### [PROMPT]
Your output should repeat each record below with no differences.

+++ EXTRACTED DATA

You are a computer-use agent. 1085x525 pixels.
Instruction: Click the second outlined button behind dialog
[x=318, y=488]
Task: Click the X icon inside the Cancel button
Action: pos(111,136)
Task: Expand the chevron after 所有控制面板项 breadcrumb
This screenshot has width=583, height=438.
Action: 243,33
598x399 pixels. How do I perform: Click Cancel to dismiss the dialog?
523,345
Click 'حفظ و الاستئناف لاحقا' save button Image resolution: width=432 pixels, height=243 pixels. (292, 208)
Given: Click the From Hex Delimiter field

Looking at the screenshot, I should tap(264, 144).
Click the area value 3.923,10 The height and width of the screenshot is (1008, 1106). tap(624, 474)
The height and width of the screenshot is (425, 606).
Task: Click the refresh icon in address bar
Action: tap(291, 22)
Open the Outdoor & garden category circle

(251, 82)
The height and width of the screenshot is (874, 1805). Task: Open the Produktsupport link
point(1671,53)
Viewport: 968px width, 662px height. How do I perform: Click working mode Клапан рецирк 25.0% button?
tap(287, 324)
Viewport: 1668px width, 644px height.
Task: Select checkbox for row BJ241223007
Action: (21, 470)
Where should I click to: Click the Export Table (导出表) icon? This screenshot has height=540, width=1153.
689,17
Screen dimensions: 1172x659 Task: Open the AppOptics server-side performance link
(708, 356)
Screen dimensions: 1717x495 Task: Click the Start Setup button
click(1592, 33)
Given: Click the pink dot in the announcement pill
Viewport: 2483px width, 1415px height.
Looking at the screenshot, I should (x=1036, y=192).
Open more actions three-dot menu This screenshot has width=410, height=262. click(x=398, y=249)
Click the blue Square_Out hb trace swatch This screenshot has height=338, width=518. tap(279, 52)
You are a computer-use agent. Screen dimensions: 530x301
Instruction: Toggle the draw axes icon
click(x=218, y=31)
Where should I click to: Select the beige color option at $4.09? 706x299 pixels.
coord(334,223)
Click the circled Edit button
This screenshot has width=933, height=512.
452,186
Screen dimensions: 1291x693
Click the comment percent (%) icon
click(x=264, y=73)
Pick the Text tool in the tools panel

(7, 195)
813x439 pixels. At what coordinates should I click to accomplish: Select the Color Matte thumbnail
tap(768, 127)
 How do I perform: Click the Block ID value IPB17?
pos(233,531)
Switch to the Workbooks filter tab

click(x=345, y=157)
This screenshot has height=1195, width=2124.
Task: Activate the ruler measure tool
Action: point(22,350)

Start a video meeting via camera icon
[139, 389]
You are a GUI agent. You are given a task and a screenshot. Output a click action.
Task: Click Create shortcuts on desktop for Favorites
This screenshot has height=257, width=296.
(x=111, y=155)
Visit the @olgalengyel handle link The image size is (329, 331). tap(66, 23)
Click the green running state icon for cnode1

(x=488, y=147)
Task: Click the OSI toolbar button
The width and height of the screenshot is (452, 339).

++++++

### [ANSWER SPACE]
You are a computer-use agent. 1085x525 pixels.
Instruction: Click the second outlined button behind dialog
[x=318, y=488]
Task: Click the X icon inside the Cancel button
Action: pos(111,136)
Task: Expand the chevron after 所有控制面板项 breadcrumb
This screenshot has width=583, height=438.
Action: 243,33
598x399 pixels. How do I perform: Click Cancel to dismiss the dialog?
523,345
Click 'حفظ و الاستئناف لاحقا' save button Image resolution: width=432 pixels, height=243 pixels. (292, 208)
Given: Click the From Hex Delimiter field

Looking at the screenshot, I should tap(264, 144).
Click the area value 3.923,10 The height and width of the screenshot is (1008, 1106). tap(624, 474)
The height and width of the screenshot is (425, 606).
Task: Click the refresh icon in address bar
Action: tap(291, 22)
Open the Outdoor & garden category circle

(251, 82)
The height and width of the screenshot is (874, 1805). Task: Open the Produktsupport link
point(1671,53)
Viewport: 968px width, 662px height. How do I perform: Click working mode Клапан рецирк 25.0% button?
tap(287, 324)
Viewport: 1668px width, 644px height.
Task: Select checkbox for row BJ241223007
Action: (21, 470)
Where should I click to: Click the Export Table (导出表) icon? This screenshot has height=540, width=1153.
689,17
Screen dimensions: 1172x659 Task: Open the AppOptics server-side performance link
(708, 356)
Screen dimensions: 1717x495 Task: Click the Start Setup button
click(1592, 33)
Given: Click the pink dot in the announcement pill
Viewport: 2483px width, 1415px height.
Looking at the screenshot, I should (x=1036, y=192).
Open more actions three-dot menu This screenshot has width=410, height=262. click(x=398, y=249)
Click the blue Square_Out hb trace swatch This screenshot has height=338, width=518. tap(279, 52)
You are a computer-use agent. Screen dimensions: 530x301
Instruction: Toggle the draw axes icon
click(x=218, y=31)
Where should I click to: Select the beige color option at $4.09? 706x299 pixels.
coord(334,223)
Click the circled Edit button
This screenshot has width=933, height=512.
452,186
Screen dimensions: 1291x693
Click the comment percent (%) icon
click(x=264, y=73)
Pick the Text tool in the tools panel

(7, 195)
813x439 pixels. At what coordinates should I click to accomplish: Select the Color Matte thumbnail
tap(768, 127)
 How do I perform: Click the Block ID value IPB17?
pos(233,531)
Switch to the Workbooks filter tab

click(x=345, y=157)
This screenshot has height=1195, width=2124.
Task: Activate the ruler measure tool
Action: point(22,350)

Start a video meeting via camera icon
[139, 389]
You are a GUI agent. You are given a task and a screenshot. Output a click action.
Task: Click Create shortcuts on desktop for Favorites
This screenshot has height=257, width=296.
(x=111, y=155)
Visit the @olgalengyel handle link The image size is (329, 331). tap(66, 23)
Click the green running state icon for cnode1

(x=488, y=147)
Task: Click the OSI toolbar button
The width and height of the screenshot is (452, 339).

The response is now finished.